First Person is a series of interviews with the first authors of a selection of papers published in Biology Open, helping early-career researchers promote themselves alongside their papers. Sophie Frampton is first author on ‘ Modelling the structure of Short Gastrulation and generation of a toolkit for studying its function in Drosophila’, published in BiO. Sophie is a postdoc in the lab of Hilary Ashe at The University of Manchester, UK, investigating the processes governing tissue patterning and mechanisms of cell signal regulation.
What is your scientific background and the general focus of your lab?
I studied Biological Sciences at Oxford University before moving to Manchester to pursue my master's in developmental biology. In 2016 I began my PhD as a joint student in the labs of Hilary Ashe and Clair Baldock at The University of Manchester. My project made use of biophysical, genetic, and developmental techniques to investigate the role of Short Gastrulation (Sog) in bone morphogenetic protein (BMP) signal regulation during Drosophila dorsal-ventral patterning. Following the completion of my PhD in 2021, I gained a postdoc position in the Ashe lab to expand on work from my PhD.
The Ashe lab uses the Drosophila embryo and ovary to investigate a variety of fundamental biology questions. Work in collaboration with the Baldock lab focusses on mechanisms of BMP signal regulation in the form of interdisciplinary structural/developmental biology projects. The Ashe lab also studies how signalling filopodia receive and modulate the BMP signal in the ovary. Other research themes in the Ashe lab include the regulation of gene expression dynamics via transcription, mRNA stability, and translation during Drosophila embryogenesis. This is achieved through a combination of high-resolution imaging techniques and mathematical modelling.

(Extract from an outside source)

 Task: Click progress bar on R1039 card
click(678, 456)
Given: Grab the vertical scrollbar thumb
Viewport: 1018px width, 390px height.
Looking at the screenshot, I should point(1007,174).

How would you explain the main findings of your paper to non-scientific family and friends?
Mechanisms of cell communication via signalling proteins during embryo development and adult life are essential for the development and maintenance of healthy tissues. Here we focus on how activity levels of a particular signalling molecule (BMP), which is needed to define the back-to-front axis of an embryo, are controlled by a protein called Sog. To enable testing of different sog mutants in fruit fly embryos, we use genetic engineering to create a fly line in which we can easily express different mutant versions of sog. We make use of this system to test the requirement of a fatty-acid protein modification for Sog function and find that this modification contributes only a small amount to Sog-mediated BMP regulation. We next made use of electron microscopy (EM) to image Sog and construct a 3D model of the protein. We find that the EM Sog model is consistent with a Sog structure predicted by the artificial intelligence program AlphaFold. From this analysis we also identify features of Sog that may contribute to its activity and explain functional differences between Sog and its human equivalent, Chordin.
What are the potential implications of these results for your field of research?
We have generated a new sog mutant Drosophila line in which the sog start codon is replaced with a recombination sequence. This new mutant line permits expression of sog CDS variants at the endogenous sog locus. In addition, we have used negative stain EM to create a 3D model of Sog. With this EM model, and in combination with the AlphaFold predicted Sog structure, we infer features of Sog function based on structural characteristics. Ultimately, our unique approach to the analysis of Sog has developed important tools that will facilitate future research and the molecular dissection of extracellular BMP regulation.
What has surprised you the most while conducting your research?
I have been surprised by how long it can take to find an embryo of the right age and orientation on a slide to image!
What, in your opinion, are some of the greatest achievements in your field and how has this influenced your research?
The development of high resolution and quantitative imaging techniques, as well as analysis pipelines, for both live and fixed Drosophila embryos have enabled fundamental biological processes to be analysed in vivo and in fine detail. For instance, in our research these methods have allowed us to detect subtle changes to BMP signalling. In the field of structural biology, the release of AlphaFold in 2021 has revealed information about protein structures that may be difficult to solve via experimental methods due to the properties of the protein of interest.
What's next for you?
In my current role at the Ashe lab I continue to investigate Sog function in Drosophila. I am, however, looking for a new postdoc position in the field of developmental biology.
Sophie Frampton's contact details: The University of Manchester, Michael Smith Building, Oxford Road, Manchester M13 9PT, UK.